Historic SEC and CFTC Joint Ruling Formally Classifies 16 Cryptocurrencies as Commodities

WASHINGTON — The regulatory architecture of the United States digital asset industry experienced a massive, permanent restructuring this week. In a highly anticipated and historically unprecedented move, the Securities and Exchange Commission (SEC) and the Commodity Futures Trading Commission (CFTC) published a comprehensive joint classification ruling, formally designating 16 major cryptocurrencies as “digital commodities.”

The landmark ruling explicitly includes foundational assets such as Bitcoin, Ethereum, Solana, and XRP, definitively removing them from the strict, often punitive oversight of the SEC’s securities frameworks.
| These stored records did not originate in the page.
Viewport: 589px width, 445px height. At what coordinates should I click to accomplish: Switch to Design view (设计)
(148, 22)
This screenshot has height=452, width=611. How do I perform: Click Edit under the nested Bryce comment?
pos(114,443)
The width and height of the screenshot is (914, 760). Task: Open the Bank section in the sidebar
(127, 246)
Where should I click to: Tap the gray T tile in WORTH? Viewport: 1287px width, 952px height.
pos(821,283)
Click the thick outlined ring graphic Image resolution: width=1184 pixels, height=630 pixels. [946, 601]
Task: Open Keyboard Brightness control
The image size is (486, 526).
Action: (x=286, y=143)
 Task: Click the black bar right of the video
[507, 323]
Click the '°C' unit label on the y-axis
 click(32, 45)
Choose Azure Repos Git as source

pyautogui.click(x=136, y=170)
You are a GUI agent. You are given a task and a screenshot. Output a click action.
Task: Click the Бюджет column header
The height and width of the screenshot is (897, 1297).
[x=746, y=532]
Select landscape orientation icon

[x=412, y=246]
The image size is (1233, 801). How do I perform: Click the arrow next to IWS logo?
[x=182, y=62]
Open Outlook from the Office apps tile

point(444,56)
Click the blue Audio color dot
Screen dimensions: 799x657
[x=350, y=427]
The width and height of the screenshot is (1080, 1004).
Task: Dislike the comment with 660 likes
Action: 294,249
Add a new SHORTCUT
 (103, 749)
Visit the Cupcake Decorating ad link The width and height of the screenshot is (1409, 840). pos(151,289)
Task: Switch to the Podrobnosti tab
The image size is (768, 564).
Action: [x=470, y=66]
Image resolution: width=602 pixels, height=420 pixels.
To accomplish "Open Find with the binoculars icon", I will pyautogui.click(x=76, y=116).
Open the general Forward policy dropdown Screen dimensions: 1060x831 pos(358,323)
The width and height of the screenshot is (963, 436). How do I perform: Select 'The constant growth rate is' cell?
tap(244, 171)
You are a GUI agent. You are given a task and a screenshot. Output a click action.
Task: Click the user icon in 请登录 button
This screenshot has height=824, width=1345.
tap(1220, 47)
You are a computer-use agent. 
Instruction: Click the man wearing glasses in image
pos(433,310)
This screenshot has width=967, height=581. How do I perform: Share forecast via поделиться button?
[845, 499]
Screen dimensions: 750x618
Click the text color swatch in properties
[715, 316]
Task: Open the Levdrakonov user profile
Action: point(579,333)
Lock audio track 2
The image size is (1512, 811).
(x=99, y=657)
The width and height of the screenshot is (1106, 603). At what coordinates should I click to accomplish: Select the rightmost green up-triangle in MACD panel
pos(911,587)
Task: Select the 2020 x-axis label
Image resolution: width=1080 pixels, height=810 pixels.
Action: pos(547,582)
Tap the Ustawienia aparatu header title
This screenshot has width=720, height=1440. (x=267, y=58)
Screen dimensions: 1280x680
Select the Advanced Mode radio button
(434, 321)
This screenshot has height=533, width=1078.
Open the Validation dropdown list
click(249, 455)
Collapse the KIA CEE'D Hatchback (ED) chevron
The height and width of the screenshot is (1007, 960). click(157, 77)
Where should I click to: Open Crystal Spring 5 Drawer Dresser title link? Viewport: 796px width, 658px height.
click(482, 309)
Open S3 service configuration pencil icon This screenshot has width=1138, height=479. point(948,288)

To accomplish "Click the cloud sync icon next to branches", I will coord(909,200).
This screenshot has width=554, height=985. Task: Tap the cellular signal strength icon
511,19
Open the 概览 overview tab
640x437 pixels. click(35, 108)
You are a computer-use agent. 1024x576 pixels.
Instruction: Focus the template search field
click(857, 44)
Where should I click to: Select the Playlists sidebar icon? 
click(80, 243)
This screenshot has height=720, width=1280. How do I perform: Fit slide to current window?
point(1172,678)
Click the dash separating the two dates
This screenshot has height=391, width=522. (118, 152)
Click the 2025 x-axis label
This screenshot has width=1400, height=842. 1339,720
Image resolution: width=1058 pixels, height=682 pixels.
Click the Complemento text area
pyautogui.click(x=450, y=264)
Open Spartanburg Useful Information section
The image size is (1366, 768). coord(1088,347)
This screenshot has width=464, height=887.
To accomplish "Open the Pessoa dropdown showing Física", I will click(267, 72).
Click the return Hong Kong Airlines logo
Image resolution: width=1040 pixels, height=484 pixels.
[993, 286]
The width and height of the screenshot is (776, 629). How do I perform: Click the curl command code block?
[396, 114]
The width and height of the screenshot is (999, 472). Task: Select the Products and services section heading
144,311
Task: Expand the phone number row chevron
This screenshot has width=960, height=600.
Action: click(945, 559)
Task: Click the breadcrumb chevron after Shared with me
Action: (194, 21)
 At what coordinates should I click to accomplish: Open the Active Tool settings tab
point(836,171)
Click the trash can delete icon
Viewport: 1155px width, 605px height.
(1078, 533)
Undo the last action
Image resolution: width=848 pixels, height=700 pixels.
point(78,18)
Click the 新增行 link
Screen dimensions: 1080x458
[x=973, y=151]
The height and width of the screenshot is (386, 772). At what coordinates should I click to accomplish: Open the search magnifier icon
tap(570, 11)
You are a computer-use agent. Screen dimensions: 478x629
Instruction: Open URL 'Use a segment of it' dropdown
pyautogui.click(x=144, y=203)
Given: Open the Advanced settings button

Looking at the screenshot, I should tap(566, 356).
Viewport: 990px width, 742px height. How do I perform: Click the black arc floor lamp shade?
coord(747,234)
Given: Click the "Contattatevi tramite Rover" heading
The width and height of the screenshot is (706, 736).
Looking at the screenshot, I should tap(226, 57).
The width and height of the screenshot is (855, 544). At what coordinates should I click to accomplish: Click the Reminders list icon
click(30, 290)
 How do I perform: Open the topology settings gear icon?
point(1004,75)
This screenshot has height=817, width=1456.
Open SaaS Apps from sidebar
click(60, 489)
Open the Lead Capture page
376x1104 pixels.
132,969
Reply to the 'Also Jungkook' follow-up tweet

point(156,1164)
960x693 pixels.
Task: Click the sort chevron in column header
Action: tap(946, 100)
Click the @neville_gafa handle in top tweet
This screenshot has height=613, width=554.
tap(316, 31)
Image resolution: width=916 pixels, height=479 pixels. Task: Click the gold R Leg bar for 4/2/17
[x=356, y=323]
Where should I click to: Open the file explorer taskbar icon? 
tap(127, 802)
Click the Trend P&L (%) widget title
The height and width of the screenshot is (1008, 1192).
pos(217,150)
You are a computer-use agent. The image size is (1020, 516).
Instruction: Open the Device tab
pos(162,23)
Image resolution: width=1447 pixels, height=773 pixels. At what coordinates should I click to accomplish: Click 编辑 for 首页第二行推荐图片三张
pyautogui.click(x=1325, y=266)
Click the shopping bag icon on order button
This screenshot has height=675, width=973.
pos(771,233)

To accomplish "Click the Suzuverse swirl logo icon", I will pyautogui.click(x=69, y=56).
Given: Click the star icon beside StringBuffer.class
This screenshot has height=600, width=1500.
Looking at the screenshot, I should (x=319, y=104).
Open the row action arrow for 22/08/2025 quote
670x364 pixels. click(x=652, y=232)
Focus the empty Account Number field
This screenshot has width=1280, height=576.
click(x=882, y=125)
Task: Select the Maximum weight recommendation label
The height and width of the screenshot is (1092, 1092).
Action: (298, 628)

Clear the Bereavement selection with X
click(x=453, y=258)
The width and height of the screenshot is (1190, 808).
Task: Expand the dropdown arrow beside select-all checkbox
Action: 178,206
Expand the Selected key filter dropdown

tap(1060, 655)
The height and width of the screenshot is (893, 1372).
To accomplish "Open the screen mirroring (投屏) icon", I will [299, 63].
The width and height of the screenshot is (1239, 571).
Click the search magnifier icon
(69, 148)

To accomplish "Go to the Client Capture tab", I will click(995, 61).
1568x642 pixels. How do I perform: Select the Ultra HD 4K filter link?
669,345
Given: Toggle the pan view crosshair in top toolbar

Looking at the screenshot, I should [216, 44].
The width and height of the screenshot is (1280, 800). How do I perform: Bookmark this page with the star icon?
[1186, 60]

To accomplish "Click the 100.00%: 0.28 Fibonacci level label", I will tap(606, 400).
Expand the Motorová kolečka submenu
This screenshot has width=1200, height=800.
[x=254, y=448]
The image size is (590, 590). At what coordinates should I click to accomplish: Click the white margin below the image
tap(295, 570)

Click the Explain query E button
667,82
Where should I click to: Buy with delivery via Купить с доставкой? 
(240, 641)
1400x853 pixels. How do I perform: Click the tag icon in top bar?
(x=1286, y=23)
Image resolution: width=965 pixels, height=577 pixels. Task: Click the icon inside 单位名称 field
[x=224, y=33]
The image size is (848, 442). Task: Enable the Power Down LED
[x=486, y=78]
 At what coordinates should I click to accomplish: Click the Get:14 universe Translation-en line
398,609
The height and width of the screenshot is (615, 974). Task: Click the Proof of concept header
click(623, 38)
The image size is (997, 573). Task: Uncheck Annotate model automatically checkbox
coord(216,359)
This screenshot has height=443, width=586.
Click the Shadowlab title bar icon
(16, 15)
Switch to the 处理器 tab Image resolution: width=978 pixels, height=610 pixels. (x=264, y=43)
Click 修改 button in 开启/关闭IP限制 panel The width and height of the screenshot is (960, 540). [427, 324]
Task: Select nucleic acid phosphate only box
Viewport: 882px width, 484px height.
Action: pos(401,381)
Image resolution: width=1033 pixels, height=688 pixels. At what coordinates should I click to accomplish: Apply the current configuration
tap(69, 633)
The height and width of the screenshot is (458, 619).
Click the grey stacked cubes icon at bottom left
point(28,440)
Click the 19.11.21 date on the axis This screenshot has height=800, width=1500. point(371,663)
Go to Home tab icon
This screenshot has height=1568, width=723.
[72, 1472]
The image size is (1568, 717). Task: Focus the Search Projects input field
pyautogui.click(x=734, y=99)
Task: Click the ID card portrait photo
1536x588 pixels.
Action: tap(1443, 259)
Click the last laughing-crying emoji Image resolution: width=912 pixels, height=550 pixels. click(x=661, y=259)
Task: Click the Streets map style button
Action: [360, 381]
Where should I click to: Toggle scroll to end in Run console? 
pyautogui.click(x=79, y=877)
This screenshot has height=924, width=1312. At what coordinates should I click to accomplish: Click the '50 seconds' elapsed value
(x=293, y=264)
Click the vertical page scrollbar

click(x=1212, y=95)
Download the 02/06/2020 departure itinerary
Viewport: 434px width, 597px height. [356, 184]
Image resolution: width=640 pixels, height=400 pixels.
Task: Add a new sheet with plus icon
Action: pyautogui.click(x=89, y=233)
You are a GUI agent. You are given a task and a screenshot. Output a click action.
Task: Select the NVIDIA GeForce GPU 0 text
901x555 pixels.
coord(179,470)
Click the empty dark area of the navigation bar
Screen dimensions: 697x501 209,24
This action officially terminates the era of “regulation-by-enforcement” that has severely paralyzed domestic blockchain development for years, transferring primary spot market jurisdiction to the more accommodating parameters of the CFTC.

The immediate market implications are profound. By establishing an unequivocal “token taxonomy,” the regulatory agencies have provided the absolute legal certainty required by massive, risk-averse institutional capital. Traditional Wall Street banks, previously deterred by the persistent threat of retroactive litigation, now possess a clear, compliant pathway to deeply integrate these specific digital commodities into their core trading and custody operations.

“This joint classification is the Magna Carta for the American digital asset sector,” stated a chief policy advocate for a major Web3 lobbying organization. “The U.S. government has officially acknowledged that decentralized, open-source software networks are fundamentally distinct from traditional corporate equities. This ruling ensures that the foundational infrastructure of the next-generation financial system will be built, governed, and capitalized within the United States.”